From the Food Systems Project text, copy word for word the passage that opens with the words containing "History of the" and closes with "and the community.".

#### Text segment:
== == ==

Lagunitas Elementary
School District
Food Systems Project
printer
friendly version The Food Systems Project is working to improve
the health of children and families in the Lagunitas Elementary
School District by:
- supporting a garden in the district,
- reevaluating a district-wide food systems-based curriculum,
- improving food access and nutritional health,
- linking family farms to schools,
- tackling food related public policy issues,
- supplying leadership and support, and serving as a model for
the Marin County Food Policy Council and the Environmental Education
Committee of Marin.
History of the Project
Over the past four years, the Health Services Team, through Green
Geronimo, has been working to support health and nutrition education,
an organic school garden, the school cafeteria, campus wide recycling,
and environmental education. The Health Services Team has also
organized two district-wide wellness days and has been working
to bring health care practitioners to the school and the community.
During the 1999-2000 school year, the work of the Health Services
Team was very curtailed because of Healthy Start funding cuts,
which reduced Marcie Leach's position from 36 to 18 days. At the
same time, however, the District made some very positive strides
in environmental education as part of the Marin Conservation Corps
Adopt-a-School program. The Healthy Community Collaborative Director
attended meetings of the School Site Council, the San Geronimo
School staff, and the Middle School staff, during which school
lunches/snacks and nutrition education were discussed. There seemed
to be a very strong consensus from these groups that we need to
support our school business office and our cafeteria staff in
improving our food delivery services (particularly at the San
Geronimo campus) and linking our garden and recycling programs
with our cafeteria. The Healthy Community Collaborative has continued
to support such activities as students working and learning in
an organic school garden, attempts to organize campus wide recycling
and composting, healthier meals in the cafeteria, and nutrition
and environmental education programs.

== == ==

#### Information shown:
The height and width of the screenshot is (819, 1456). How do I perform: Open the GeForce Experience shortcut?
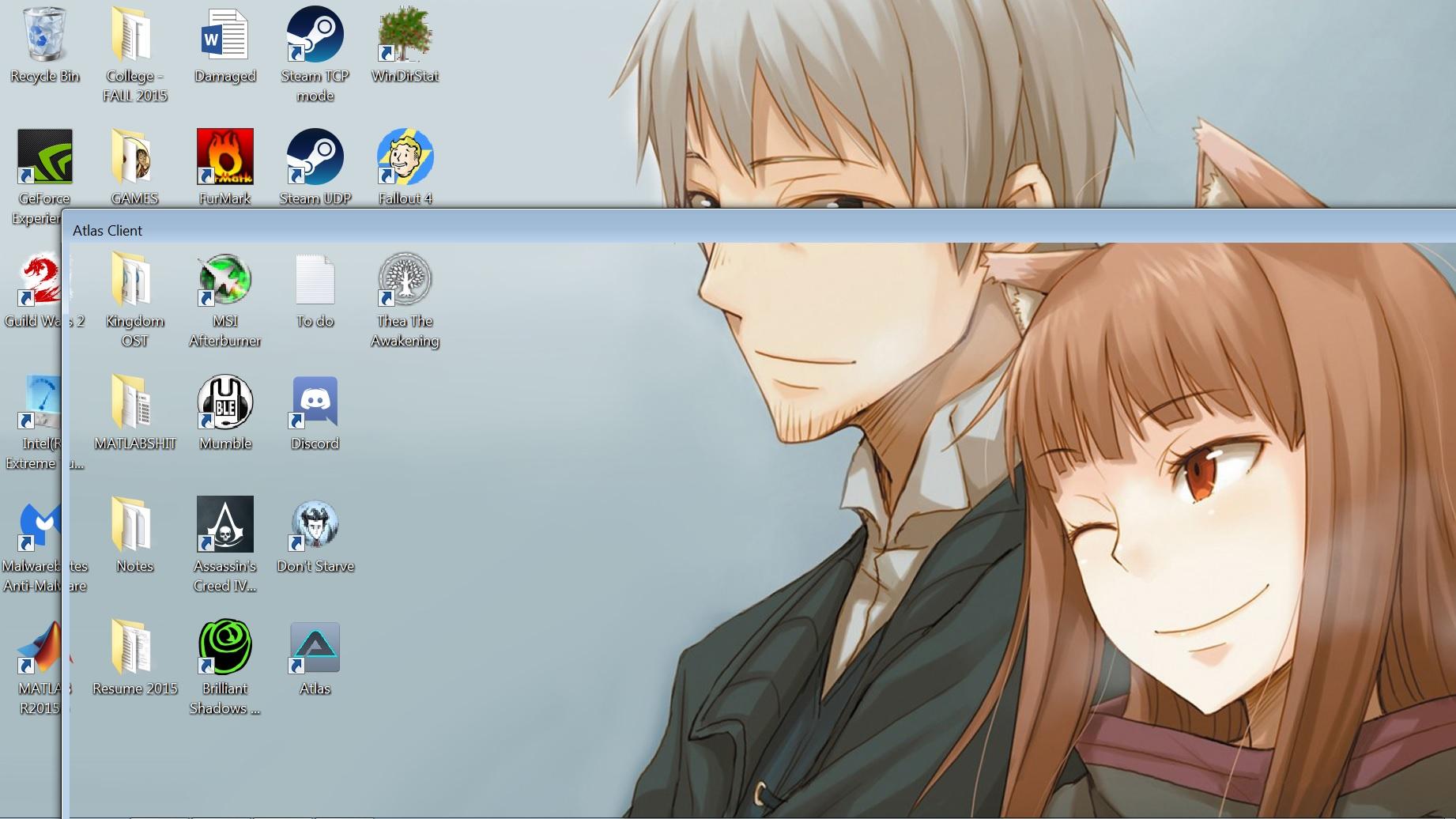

== == ==

#### Solved problem:
History of the Project
Over the past four years, the Health Services Team, through Green
Geronimo, has been working to support health and nutrition education,
an organic school garden, the school cafeteria, campus wide recycling,
and environmental education. The Health Services Team has also
organized two district-wide wellness days and has been working
to bring health care practitioners to the school and the community.